Lasius
citrinus Emery
Datum van de beschrijving: 1922
Beschreven door: Emery, pagina 12.
Referentie van de originele beschrijving:
-
Emery,
C., 1922. Il genere Lasius (F.) Mayr, e particolarmente le forme mediterranee
del gruppo umbratus Nyl.
Boll. Soc. Entomol. Ital. 54: 9-15.
Synoniemen:
- Lasius
affinis (Schenck)
- Formica
affinis Schenck
Nederlandse
naam: langhaarmier
* * * * *
typebeschrijving
Che il Lasius dell' Italia meridionale, determinato erroneamente da me per L. affinis , sia una forma del gruppo bicornis , non esito col Viehmeyer ad ammetterlo.
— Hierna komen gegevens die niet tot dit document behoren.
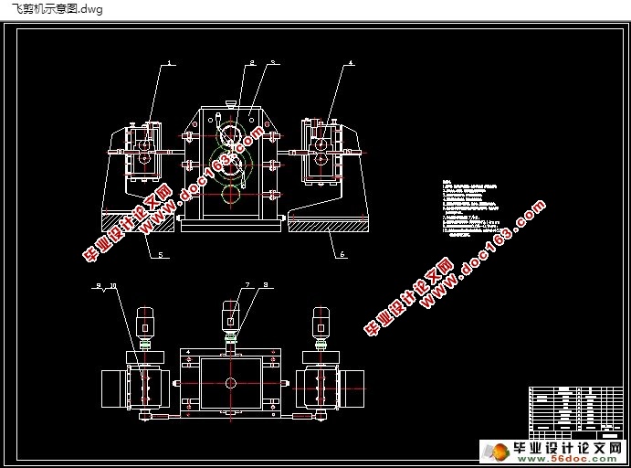
Task: Select the right shear unit in elevation view
Action: pos(322,152)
Ma a moi parere bisogna farne una varietà distinta :
-
per la forma della squama della (vedi la mia figura del 1916) ;
-
per l'habitat discontinuo dalle altre forme, nell' Italia meridionale e media ; non fu trovato sinora nella Pianura Padana nè in Liguria.
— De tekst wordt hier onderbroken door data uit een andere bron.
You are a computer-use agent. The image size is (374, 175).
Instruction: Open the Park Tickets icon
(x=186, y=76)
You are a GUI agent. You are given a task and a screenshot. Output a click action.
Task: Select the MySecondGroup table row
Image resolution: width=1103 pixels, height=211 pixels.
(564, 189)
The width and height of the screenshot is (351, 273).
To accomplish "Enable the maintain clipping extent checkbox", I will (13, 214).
Propongo di nominarla var. citrina n., per l'odore intenso di limone che esala. Nella descrizione del L. incisus (sinonimo quasi certo del L. bicornis ), lo Schenck dice che questa Formica ha un odore forte, che però non definisce.
* * * * *
De verspreiding van de langhaarmier lijkt hetzelfde patroon te vertonen als dit van Lasius bicornis. In Nederland noteert men de soort in het zuiden van de provincie Limburg. J. van Boven maakt melding van een dichtbevolkt nest dat op 4 mei 1954 werd gevonden te Mechelen, ten zuiden van de baan Maastricht - Aken. Er is slechts één waarneming voor België (Hoge Venen) genoteerd door Gaspar. We merken dus op dat deze zeldzame mier net zoals Lasius bicornis slechts een paar maal werd waargenomen langs de oostgrens van België in het stroomdal van de Maas.